Is every relationship defined by the first meeting? If we had met at a rock concert, would we have been fast, sleazy and drugged? Or if we met at the Art Institute, would we have been civilized, artsy and reserved? Or perhaps in a garden – Lincoln Park along Lake Michigan – would we have combined the best of the city outdoors with a country give-and-take?
The above questions posed by author, memoirist and sexual experimenter Zola Lawrence give some outline to the subject of her book – the physical and emotional encounters with men that she purports to recall and that she depicts graphically (though not porno-graphically) in Virgins!.
Zola posits herself as a typical young woman of the swinging 1960s, and I believe that in that claim she is on solid ground. I came from the same times, and absent a happy and fruitful marriage, I would have comported myself, I’m sure, not much differently than she did. It was the tenor of the times. Women longed for the freedom men had always had – to hitchhike (she marks that one off the scorecard in the first episode of this five-part memorial to the battle between the sexes), sleeping on the floor (ditto), getting hurt and disillusioned by members of the opposite sex (ditto). In other words, beginning in the early 1960s women got to catch up with men in the realm of sexual exploitation and disappointment, raunch, risk and revenge.

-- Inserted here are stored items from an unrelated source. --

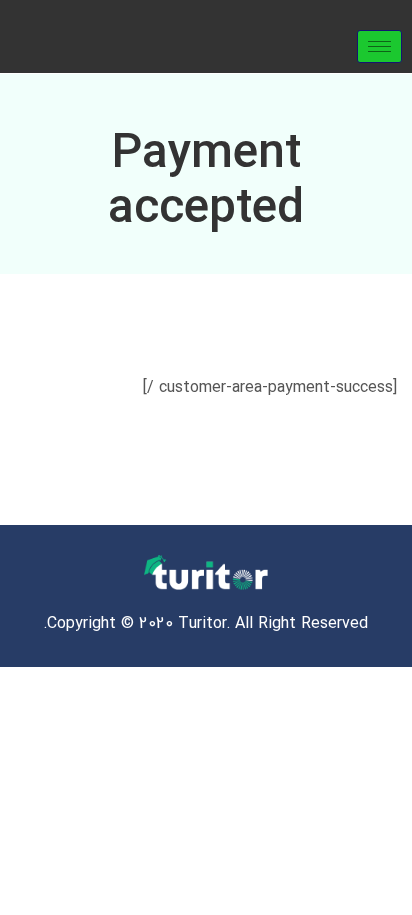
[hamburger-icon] (379, 46)
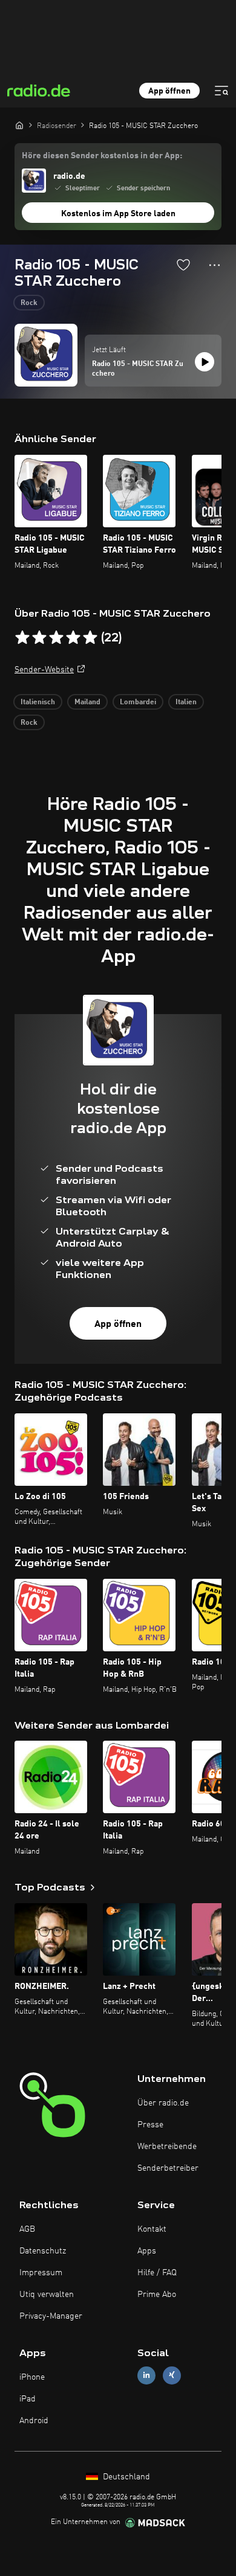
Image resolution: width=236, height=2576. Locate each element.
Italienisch (38, 702)
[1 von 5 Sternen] (22, 637)
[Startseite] (19, 125)
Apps (146, 2251)
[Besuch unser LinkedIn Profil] (146, 2375)
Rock (29, 303)
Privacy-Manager (50, 2316)
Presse (150, 2125)
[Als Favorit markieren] (183, 264)
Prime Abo (156, 2294)
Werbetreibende (167, 2146)
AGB (27, 2229)
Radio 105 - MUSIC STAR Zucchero (137, 369)
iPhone (32, 2377)
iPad (27, 2399)
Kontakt (151, 2229)
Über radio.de (163, 2103)
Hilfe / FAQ (157, 2273)
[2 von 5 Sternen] (39, 637)
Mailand (87, 702)
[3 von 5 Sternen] (56, 637)
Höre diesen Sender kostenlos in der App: (102, 156)
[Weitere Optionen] (214, 265)
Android (33, 2421)
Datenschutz (42, 2251)
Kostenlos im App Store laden (118, 214)
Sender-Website (44, 670)
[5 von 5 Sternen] (90, 637)
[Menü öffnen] (221, 90)
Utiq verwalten (46, 2294)
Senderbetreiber (167, 2168)
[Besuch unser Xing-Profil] (172, 2375)
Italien (186, 702)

With one big difference. Men did not have to worry about getting pregnant. This has always been a major de-equalizer in the struggle for women’s rights. Early on, we agonize with Zola as she is forced to choose abortion for the sake of freedom, finding very little emotional support from her impregnator.
We watch as the “I” narrator slips into pervasive mild depression, also typical of the era: “In between twice-a-week therapy, blue Valium, and unemployment checks, life becomes normal.” For the uninformed, blue Valium is the strong stuff. That is not the only drug that Zola partakes of, her “reefer madness” playing a major role in her slide into insecurity and neurosis, even into jail. Yet somehow she manages to stay alive, support herself for the most part, and even obtain a Master's degree.
Zola’s sexual journey begins in America, but with an Englishman. He encourages her in her daring new appreciation of her physical capacities but can hardly provide the deep love or abiding caring that the young woman seeks. Eventually she stops longing for love and goes for sensation, like the men she meets. She invites us into her bed and her mind as she has sex with a man who has been fantasizing about other women:
“At home in bed, you make love to all those women, I see their images flash through your mind and into my vagina as you plunge in and I feel dirtied…I feel a mixture of masculinity claim my short, female self, as if I reach into your heights and steal touches of your mind.” Zola’s reflections provide a glimpse of Everywoman, Superwoman, and Woman Scorned.
The author is in actuality a sophisticated, world-traveled professional writer who has spun a tale of girl-into-woman exploits that will have those of the female persuasion giggling, snuffling, and feeling sure that Zola has been there with them in spirit through the hormonal and socio-political confusion of discovery and growth. Kudos to Zola for her deft, open-minded and amusing treatment of this fascinating and profound subject matter.